Where a line below holds the string "computer", that line goes into the answer.
BEGIN Excerpted data
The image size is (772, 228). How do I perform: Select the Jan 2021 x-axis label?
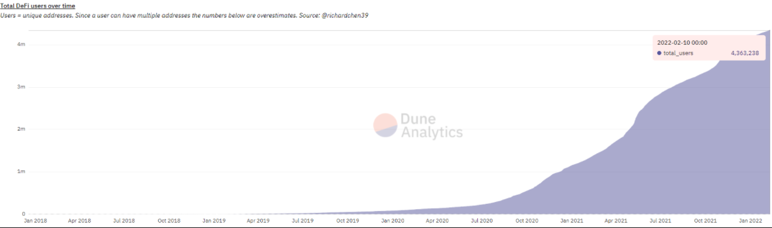coord(571,221)
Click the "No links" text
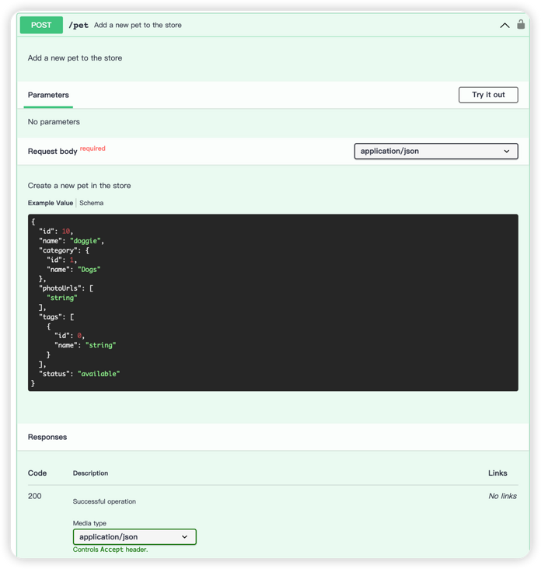This screenshot has height=569, width=541. click(x=502, y=496)
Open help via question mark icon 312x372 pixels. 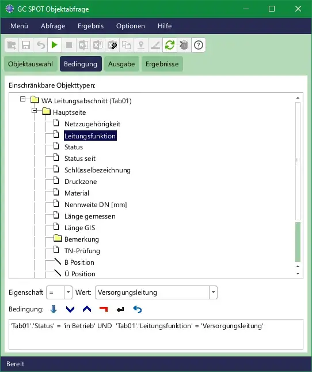tap(199, 45)
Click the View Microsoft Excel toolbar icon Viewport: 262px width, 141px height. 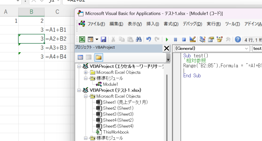pos(82,39)
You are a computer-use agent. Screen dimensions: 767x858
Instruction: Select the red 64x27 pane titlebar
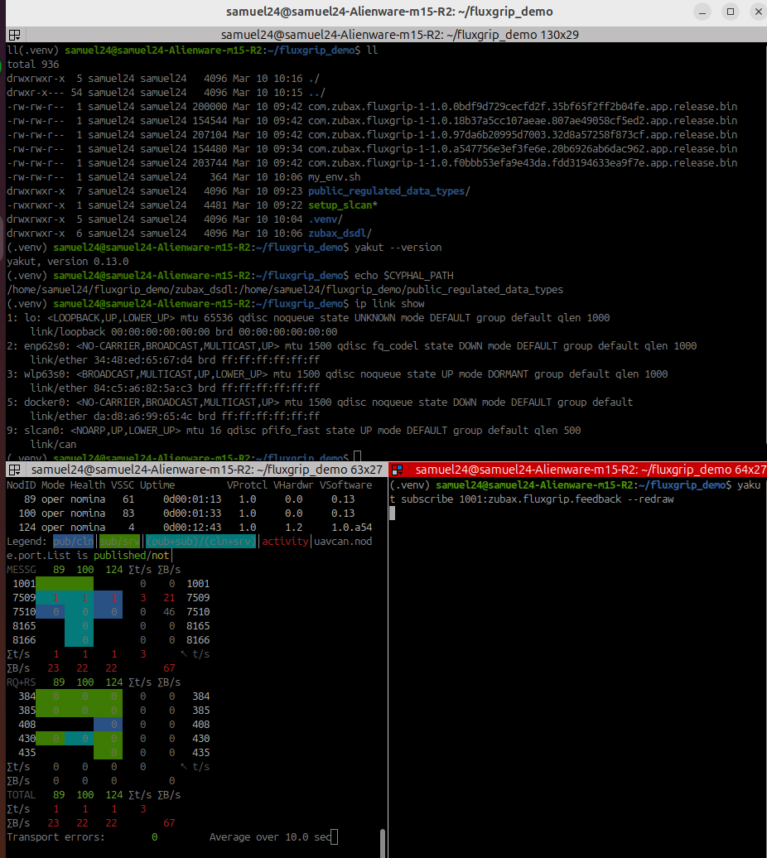[x=590, y=470]
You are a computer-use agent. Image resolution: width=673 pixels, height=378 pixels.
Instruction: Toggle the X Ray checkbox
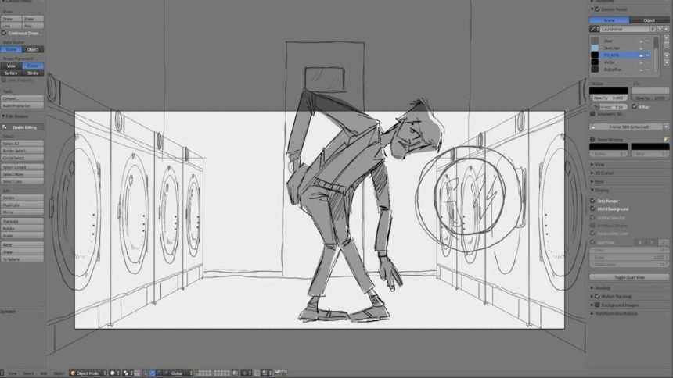tap(634, 106)

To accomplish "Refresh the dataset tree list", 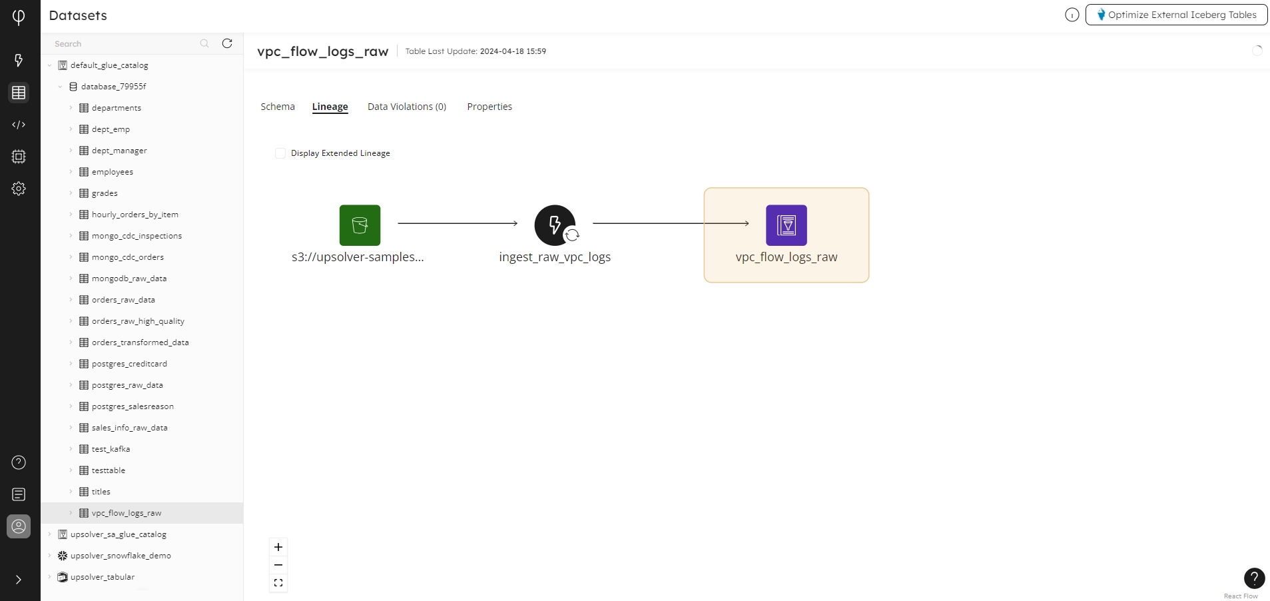I will click(x=227, y=43).
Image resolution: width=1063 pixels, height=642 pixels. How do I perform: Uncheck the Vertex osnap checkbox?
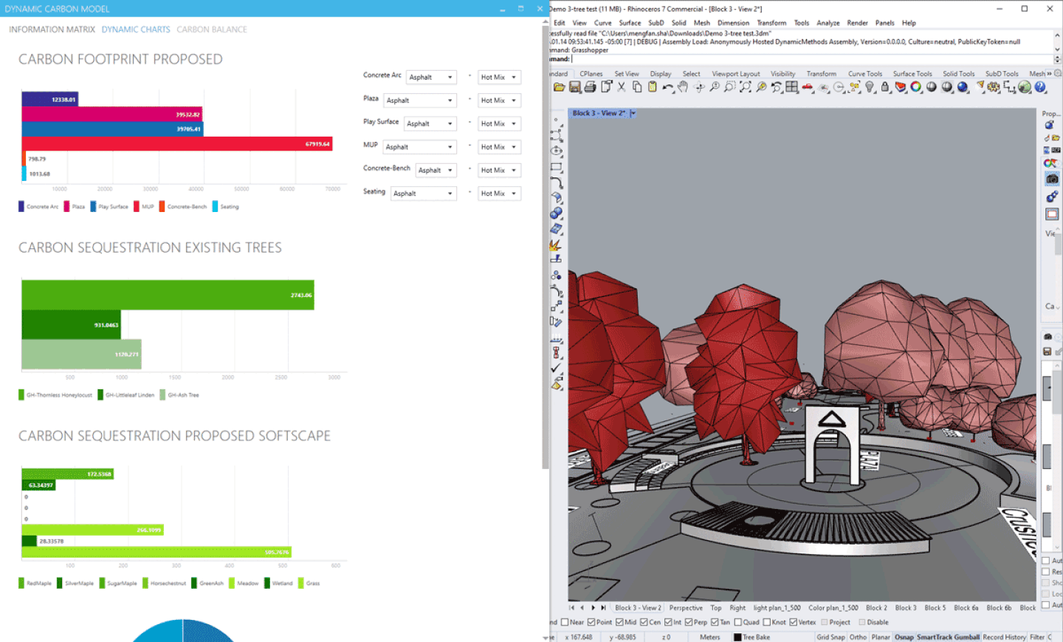pos(794,622)
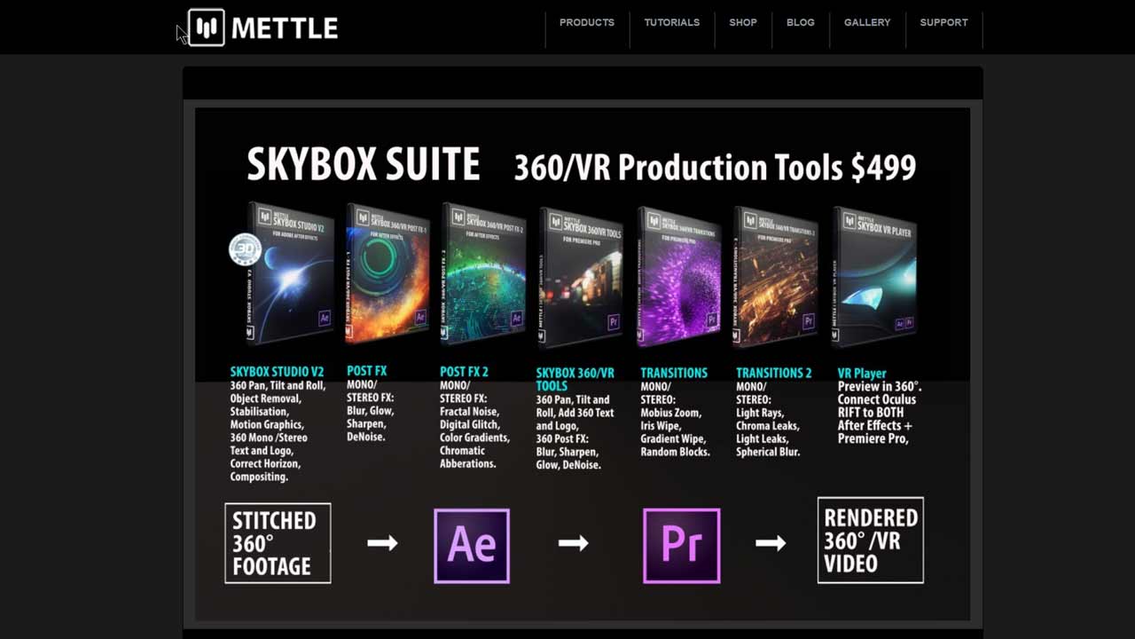Click the SKYBOX SUITE banner title

pos(363,165)
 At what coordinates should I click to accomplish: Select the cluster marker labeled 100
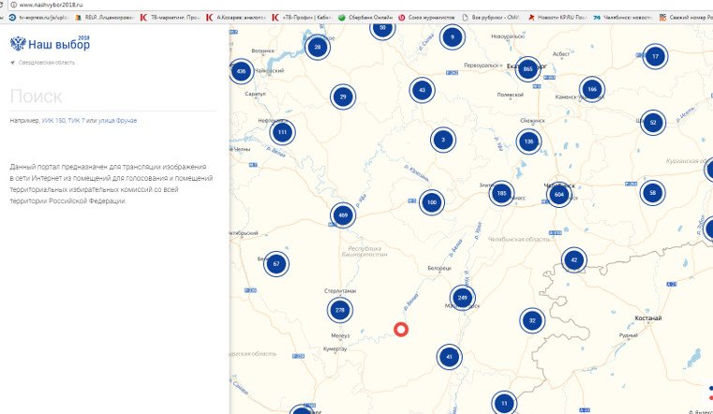click(x=432, y=202)
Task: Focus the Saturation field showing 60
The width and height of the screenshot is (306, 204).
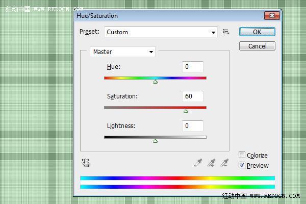Action: click(192, 96)
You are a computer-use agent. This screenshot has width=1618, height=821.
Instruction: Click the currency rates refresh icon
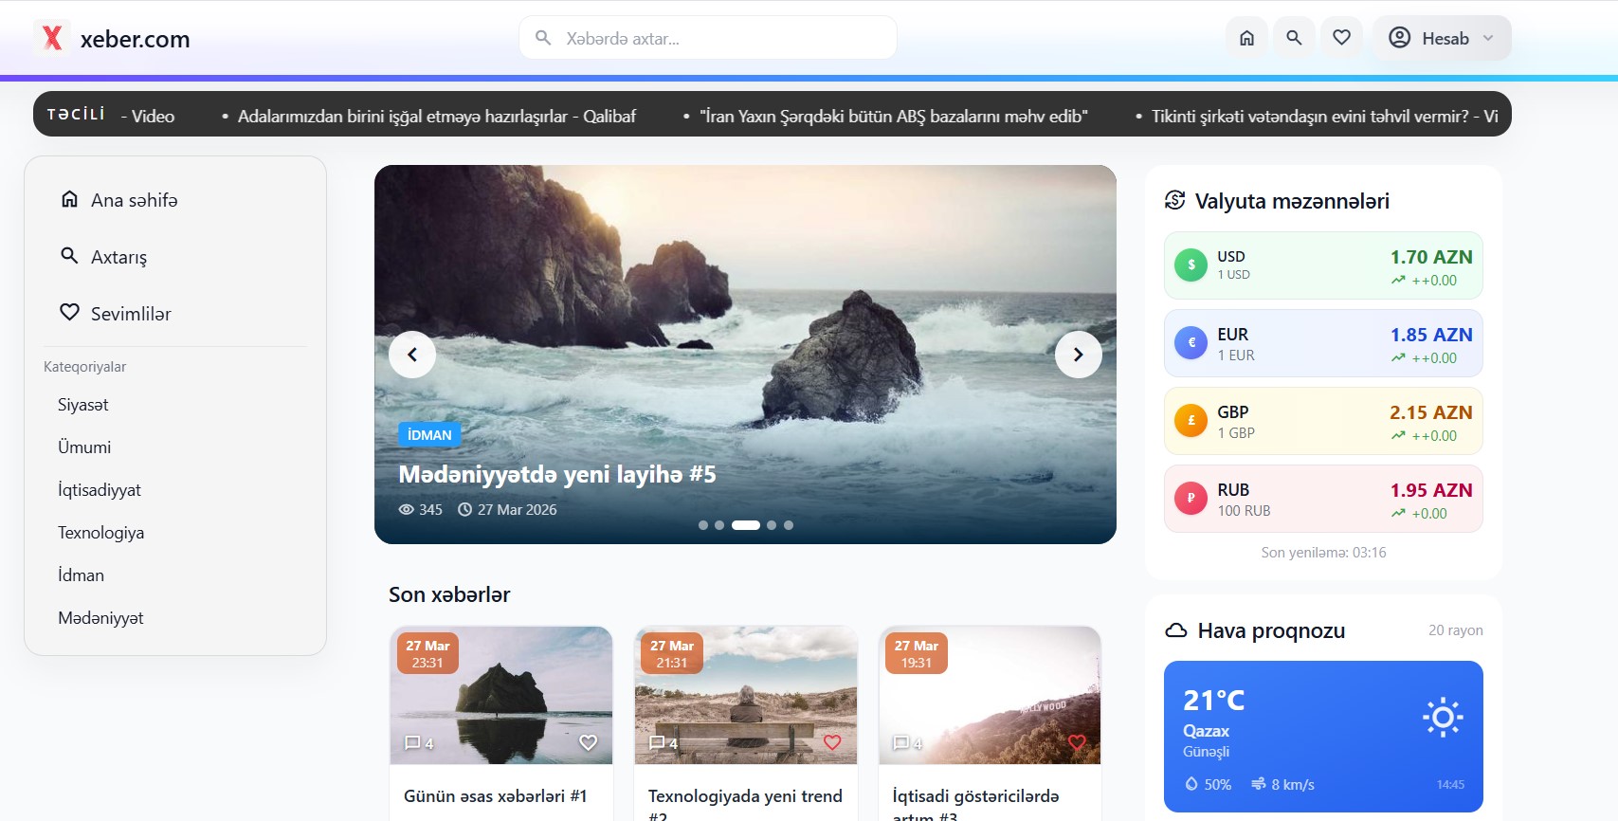1175,200
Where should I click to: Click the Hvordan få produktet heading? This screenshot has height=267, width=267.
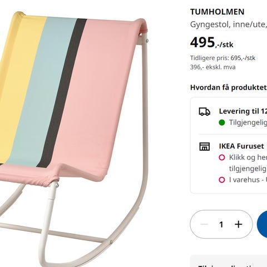pyautogui.click(x=229, y=87)
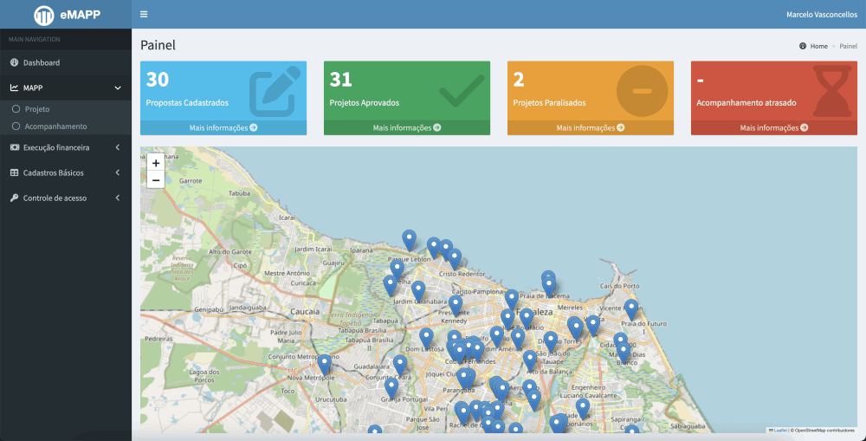The image size is (866, 441).
Task: Open Dashboard from the sidebar
Action: [x=42, y=63]
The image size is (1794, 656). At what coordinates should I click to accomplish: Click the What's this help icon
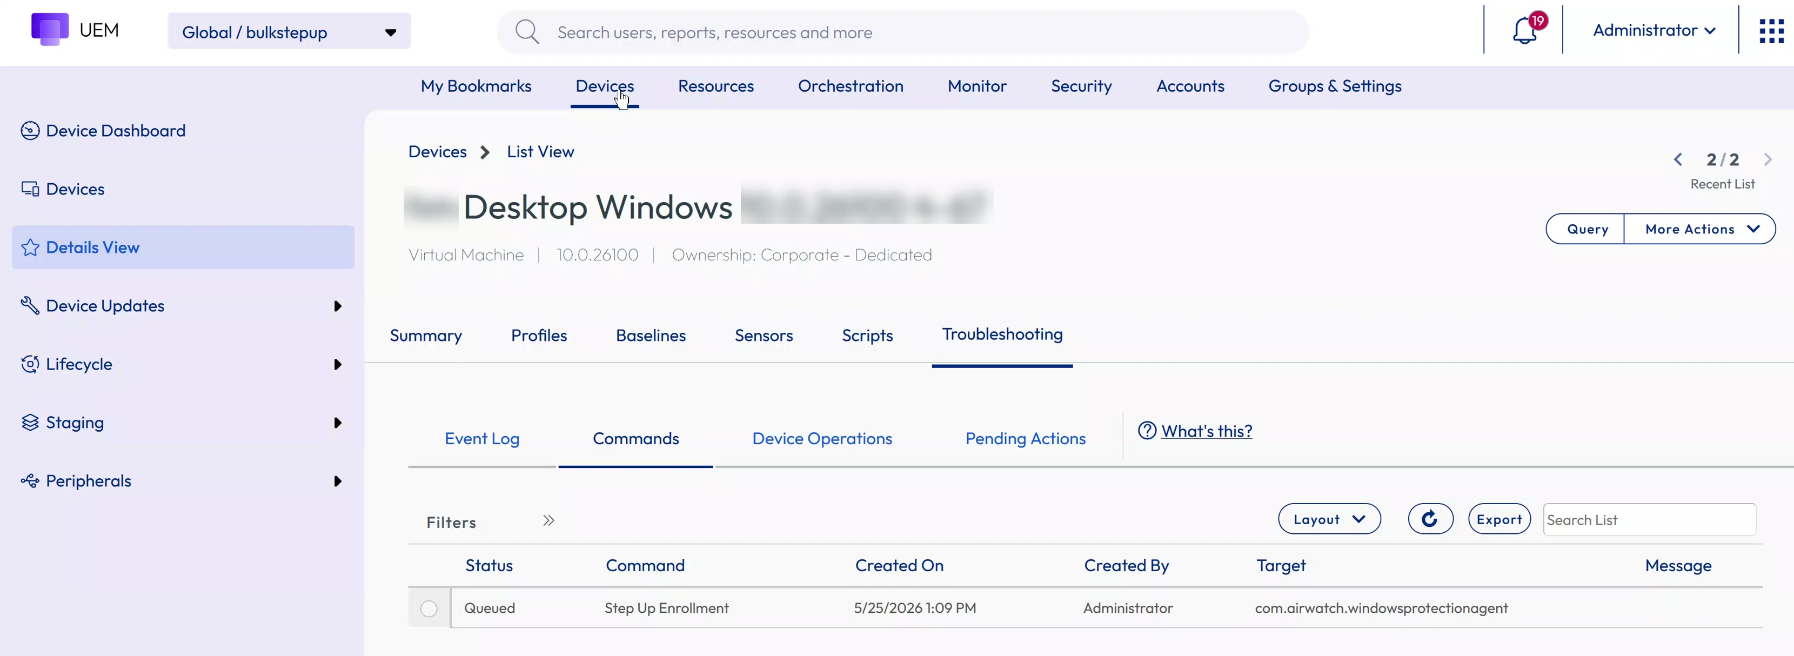[1146, 431]
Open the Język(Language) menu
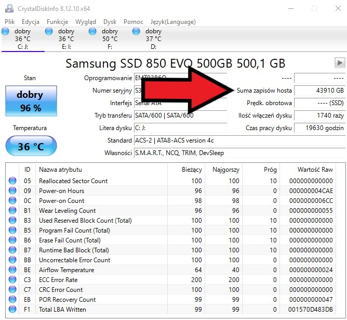 click(172, 22)
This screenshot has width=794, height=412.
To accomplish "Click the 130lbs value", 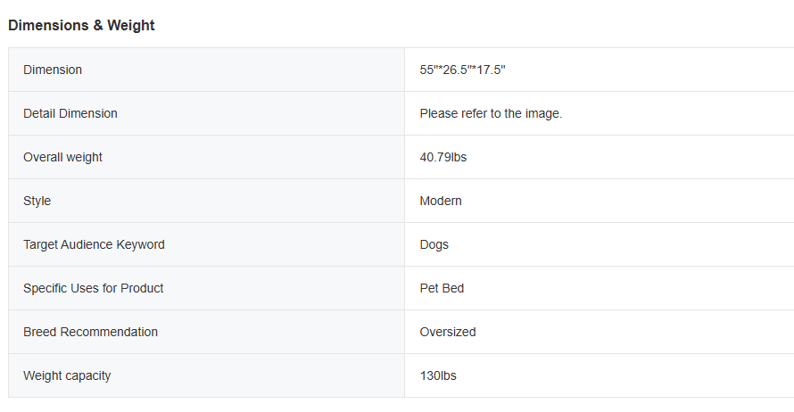I will 438,375.
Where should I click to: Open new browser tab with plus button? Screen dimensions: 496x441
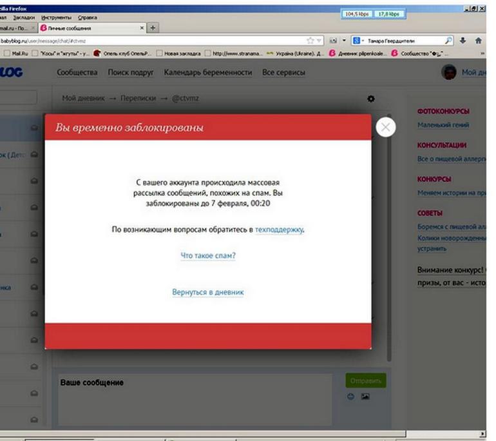click(153, 28)
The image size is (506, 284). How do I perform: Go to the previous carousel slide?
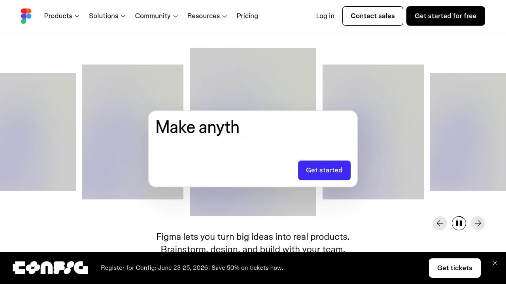pos(440,223)
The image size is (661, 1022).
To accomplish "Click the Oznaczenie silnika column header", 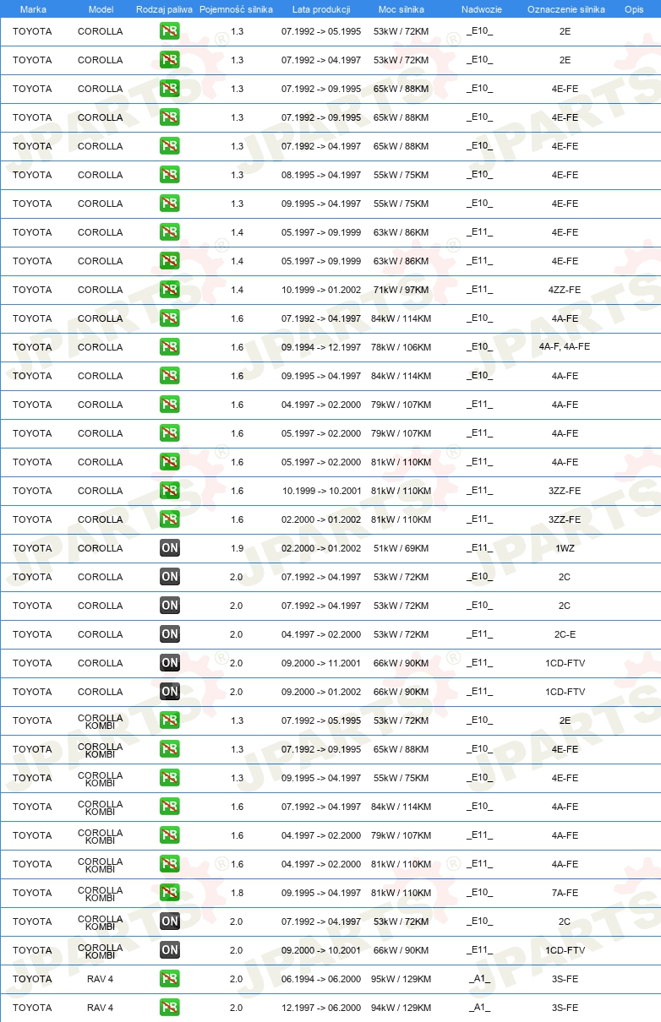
END Excerpted data
Expected output:
You are a computer-use agent. Screen dimensions: 767x858
You are a computer-use agent. Image resolution: width=673 pixels, height=378 pixels.
You are a computer-use agent. This screenshot has width=1618, height=821.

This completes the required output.